======== EXCERPTED PASSAGE
The first weekend in the pool was the only weekend that I could attend this time! I was taking a Master SCUBA class most weekends, organizing a booth for BASK at the Bay Area PaddleFest, and giving a talk. I would have preferred to teach on the surf weekend, but could only fit the pool session into my schedule. This is the first in-the-water session (there are classroom sessions as well) where we make the students (we cannot call them novices any more) show us that they can swim, and teach them a few rudimentary skills in the clear warm water of a swimming pool.

The students are taught how to pop open their spray-skirt and exit from the boat when it is turned over. This may sound intuitive, but some spray-skirts are very tight and people have been known to drown trapped upside down in their boats by their spray-skirt. (Thankfully never at a BASK event). After the students get back in their boats we practice the Eskimo rescue. This is where you hang upside down in your boat holding your breath and pounding on your boat to attract attention. Another kayaker zooms up and lets you grab their bow and pull yourself right-side up. As the instructor standing chest deep in the water I tried using my hands as a surrogate bow to pull on and my students seemed to find it difficult to get back up. When we switched to doing it with real boats they had an easier time of it.
================
======== GIVEN INFORMATION
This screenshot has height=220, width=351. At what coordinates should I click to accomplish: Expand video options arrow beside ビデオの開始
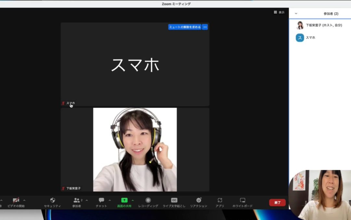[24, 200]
================
======== GIVEN INFORMATION
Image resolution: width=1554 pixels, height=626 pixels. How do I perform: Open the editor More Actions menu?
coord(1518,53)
================
======== GIVEN INFORMATION
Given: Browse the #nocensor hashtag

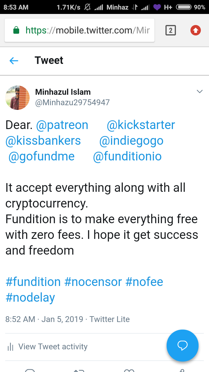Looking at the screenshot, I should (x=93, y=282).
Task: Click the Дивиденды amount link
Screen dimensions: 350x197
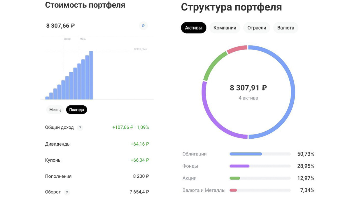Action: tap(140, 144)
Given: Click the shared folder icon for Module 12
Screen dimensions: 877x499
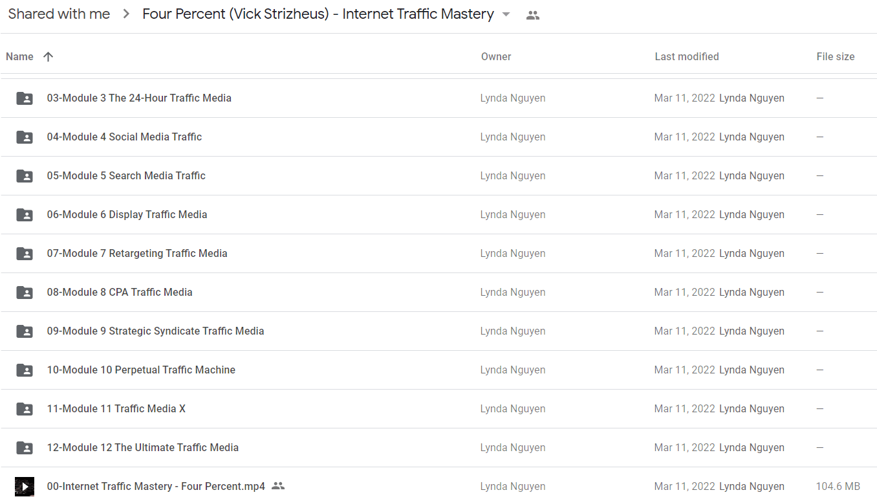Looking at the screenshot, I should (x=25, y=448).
================
• [ASSIGNED TASK]: Rewrite the stretch of the kayak pool session passage from "The students are" through "time of it.", replacing "instructor" with "coach".

• [RESULT BELOW]:
The students are taught how to pop open their spray-skirt and exit from the boat when it is turned over. This may sound intuitive, but some spray-skirts are very tight and people have been known to drown trapped upside down in their boats by their spray-skirt. (Thankfully never at a BASK event). After the students get back in their boats we practice the Eskimo rescue. This is where you hang upside down in your boat holding your breath and pounding on your boat to attract attention. Another kayaker zooms up and lets you grab their bow and pull yourself right-side up. As the coach standing chest deep in the water I tried using my hands as a surrogate bow to pull on and my students seemed to find it difficult to get back up. When we switched to doing it with real boats they had an easier time of it.